Recommended reading: The nasty story we both are reacting to!!

Um, Ew.

I’m horrified.

While the most “under” I’ve ever been is when I had my wisdom teeth out (if hands went anywhere south of my jaw line we are in trouble), I still feel incredibly violated and in need of a hot shower after reading this article. And maybe a drink.

Call me a prude but when it comes to that “area” I consider myself a bit of a Gate Keeper. Usually, I like to have a handle on who gets to see my woman bits, and to be perfectly honest, I also prefer to know names most of the time. Not to mention that before that area is generally exposed to friends and/or strangers, this Gate Keeper also likes to engage in certain mental and possibly decorative preparations.

I get that these would be future medical professionals taking turns sitting in front of and inspecting my birthing canal. However, the fact that Doogie and his colleagues are doing this while I lay unconscious, drooling, and unaware, seems a wee bit invasive… and a little bit like an alien abduction.

Unless I am on the operating table flatlining, and the only thing that will save me is an “emergency pelvic exam”, I would expect the doctors to carry out only the procedures I’ve signed up for. It only seems fair.
It’s true that during consensual pelvic exams with my own doctor, I often wish she would club me over the head to spare the awkwardness of the procedure. However I do appreciate her guiding me through the process and commenting on my choice of toe nail polish. It’s kind of nice to be awake and alert while your most private parts are being examined … just saying.

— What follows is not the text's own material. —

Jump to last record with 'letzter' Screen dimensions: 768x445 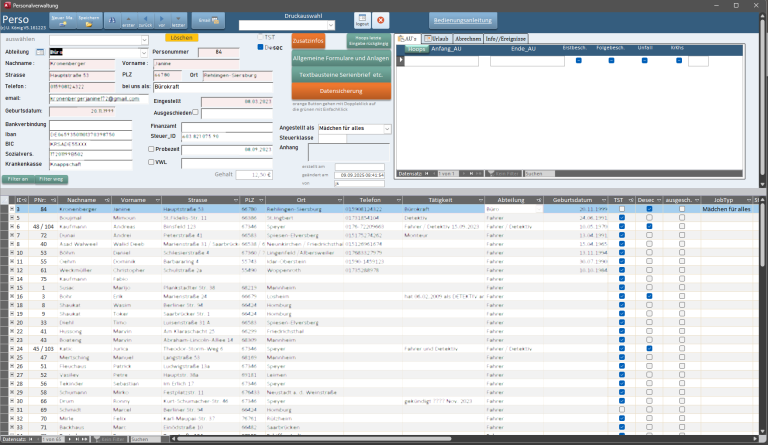pos(177,19)
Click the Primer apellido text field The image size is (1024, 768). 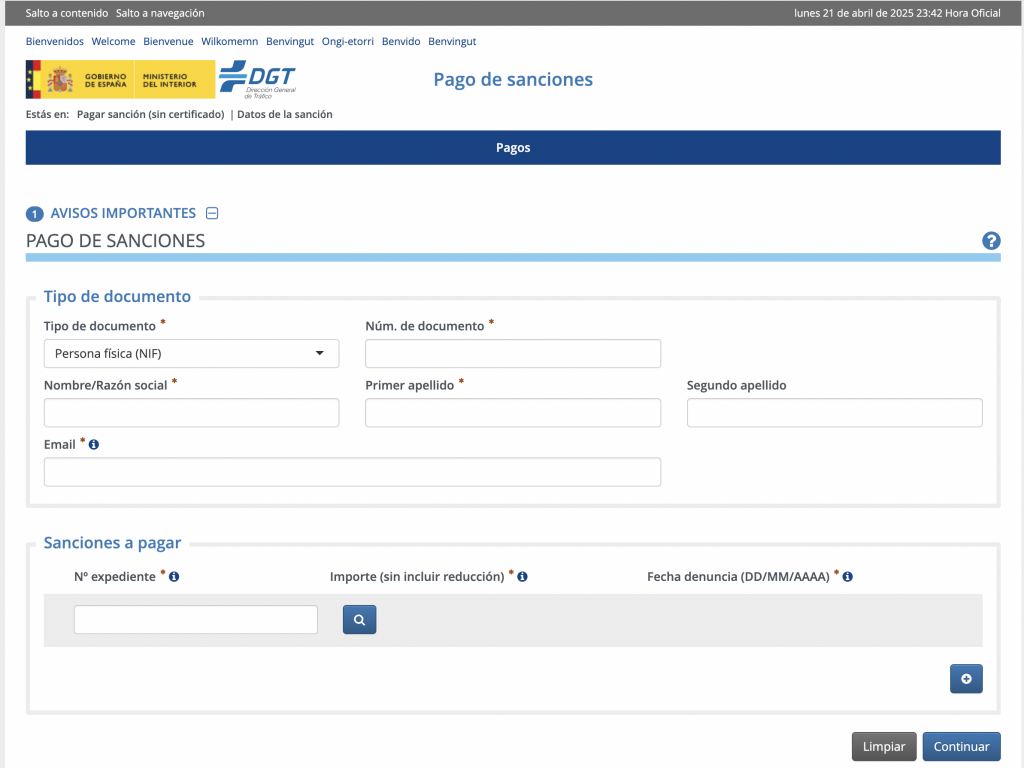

I’m not against hands on training – especially in the medical profession – and I understand that in order for these people to get good at their jobs they have to practice. Believe me, I want these people to be good at their jobs – they get paid enough.
I just feel as though there are certain ethics that should be followed…. kind of like buying a lady dinner and opening a car door.
Ask First. Ask me nicely..... and who knows? Maybe I’m feeling generous and just might grant Doogie and his friends front row tickets to the show.